§ **PROBLEM**
Could you write the entries out again, exactly as they are?

(GIVEN DATA Opens)

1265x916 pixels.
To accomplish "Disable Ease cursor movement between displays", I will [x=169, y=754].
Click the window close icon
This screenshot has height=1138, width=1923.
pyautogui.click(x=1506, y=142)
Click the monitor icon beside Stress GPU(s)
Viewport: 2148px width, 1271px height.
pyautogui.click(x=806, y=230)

(GIVEN DATA Closes)

§ **ANSWER TO THIS PROBLEM**
1265x916 pixels.
To accomplish "Disable Ease cursor movement between displays", I will [x=169, y=754].
Click the window close icon
This screenshot has height=1138, width=1923.
pyautogui.click(x=1506, y=142)
Click the monitor icon beside Stress GPU(s)
Viewport: 2148px width, 1271px height.
pyautogui.click(x=806, y=230)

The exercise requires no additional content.